=== EXTRAIT DU DOCUMENT ===
»»

Pourquoi ? Parce que, pour concilier l'information de la justice, avec le secret médical qui est souvent une condition de l'efficacité des soins pour le patient, la loi a créé un médecin coordonnateur, qui dispose d'un contact avec le JAP, et d'un contact avec le médecin
traitant. Il s'assure que les soins sont efficaces, et s'ils ne le sont pas, il peut inciter, voire contraindre, à un changement de médecin, ou signaler au juge un manquement du condamné à ses obligations.
Et les médecins - psychiatres - sont rares... très rares...
L'ensemble des injonctions de soins d'ores et déjà prononcées par les juridictions ne sont pas effectives, et ne le seront pas à moins d'un développement important du nombre de médecin coordonnateur.
La généralisation de ce dispositif n'est pas une mauvaise chose en soi, le travail entre un JAP et un médecin coordonnateur est très enrichissant et je suis très heureux de pouvoir le faire, car il permet de confirmer que des condamnés évoluent, et que d'autre au contraire, sont dans une logique perverse qu'il faut surveiller et travailler.
Mais écrire une loi qui va multiplier les dossiers concernés, sans que nous ayons les moyens de les mettre en place… L'utilité est donc à relativiser.

Les condamnés pervers

Il existe, bien entendu, des condamnés qui obéissent à une logique perverse, qui poursuive un dessin déterminé dont il est difficile de les défaire et qui tentent d'utiliser les faiblesses du système.
Ces condamnés sont en général bien identifiés. Il s'agit par exemple, pour ce que j'en connait, d'un condamné ayant toujours contesté des faits de viols, interdit de paraître dans une commune et qui s'installe en camping car dans la commune voisine, ou du condamné qui sortant d'une
audience le condamnant à une interdiction de paraître sur un campus où il a agressé sexuellement une femme, se promène sur le trottoir d'en face.
La tâche du juge, dans ce contexte est, parallèlement aux soins qui peuvent être efficace, de construire autour du condamné libéré un ensemble de barrières jusqu'à décourager sa perversité, réguler son comportement. Par exemple, en élargissant l'interdiction de paraître à
un canton, un arrondissement entier. Et en sanctionnant sévèrement le moindre manquement formel à une des obligations imposées, par une révocation de la mesure et donc un retour en détention pour purger la fin de peine qu'il aurait dû purger s'il n'avait été libéré.

««

=== DONNÉES FOURNIES ===
»»

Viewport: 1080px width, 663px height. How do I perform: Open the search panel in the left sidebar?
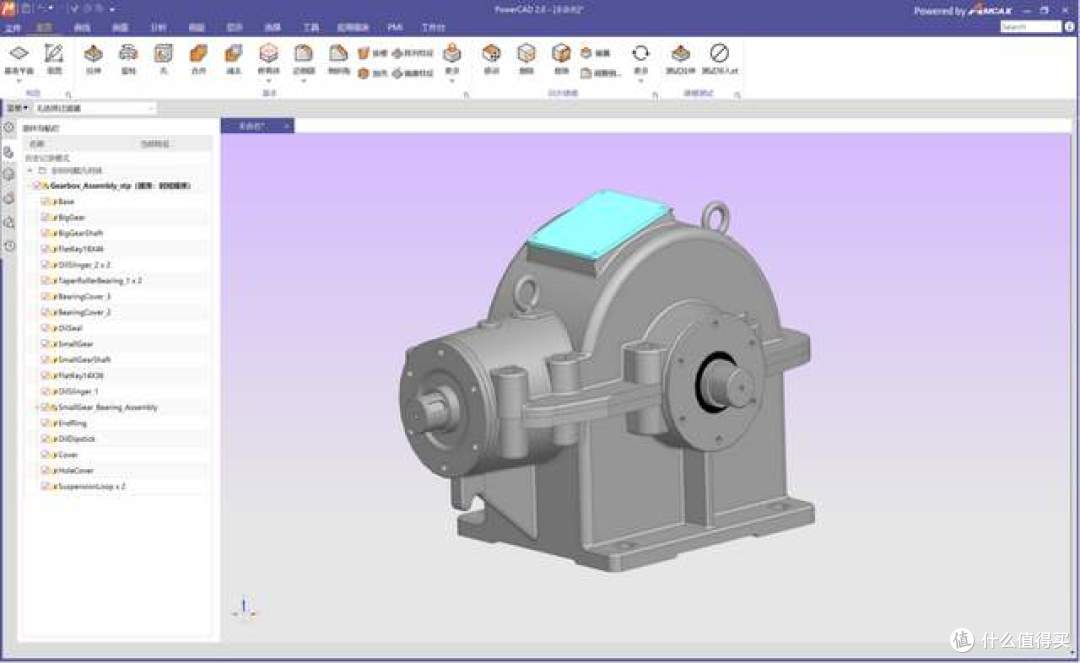tap(9, 223)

««

=== CONSIGNES DE TRAVAIL ===
1. Répondez aux questions suivantes sur l'extrait consacré au suivi des condamnés, une réponse par ligne.
(a) Avec quels deux interlocuteurs le médecin coordonnateur dispose-t-il d'un contact ?
(b) De quoi dépend l'effectivité des injonctions de soins déjà prononcées par les juridictions ?
(c) À quels territoires l'auteur propose-t-il d'élargir une interdiction de paraître ?
2. Dans l'extrait consacré au suivi des condamnés, réécrivez sous forme de liste le paragraphe qui commence par « La tâche du juge, dans ce contexte » en conservant ses faits principaux.
3. Écrivez la suite de l'extrait consacré au suivi des condamnés à partir de sa dernière phrase.

=== RÉPONSES AUX CONSIGNES ===
1.
(a) Avec le JAP et avec le médecin traitant.
(b) D'un développement important du nombre de médecins coordonnateurs.
(c) À un canton ou à un arrondissement entier.

2.
- Parallèlement aux soins, le juge construit autour du condamné libéré un ensemble de barrières pour décourager sa perversité et réguler son comportement.
- Il peut par exemple élargir l'interdiction de paraître à un canton ou à un arrondissement entier.
- Il sanctionne sévèrement le moindre manquement formel à une obligation imposée en révoquant la mesure.
- Le condamné retourne alors en détention pour purger la fin de sa peine.

3.
Le placement sous surveillance électronique mobile

En 2005, le législateur a également prévu un dispositif de placement sous surveillance électronique mobile, qui peut intervenir soit dans le cadre du suivi socio-judiciaire, soit dans le cadre de la libération conditionnelle.
Un condamné m'a été affecté, avec l'un de ces bracelets électroniques mobiles, mis en place en raison de sa personnalité (il avait commis des faits de viols alors même qu'il n'était pas encore jugé pour un viol précédent et avait un comportement pervers).
La principale difficulté de cette mesure est qu'elle paraît sécurisante, mais ne permet pas d'assurer l'absence de récidive, elle serait surtout utile pour confondre un condamné qui récidiverait.
Elle complique en revanche singulièrement l'objectif de réinsertion sociale du détenu, par la complexité technique du dispositif (un bracelet, une console à la ceinture, et un tél. portable).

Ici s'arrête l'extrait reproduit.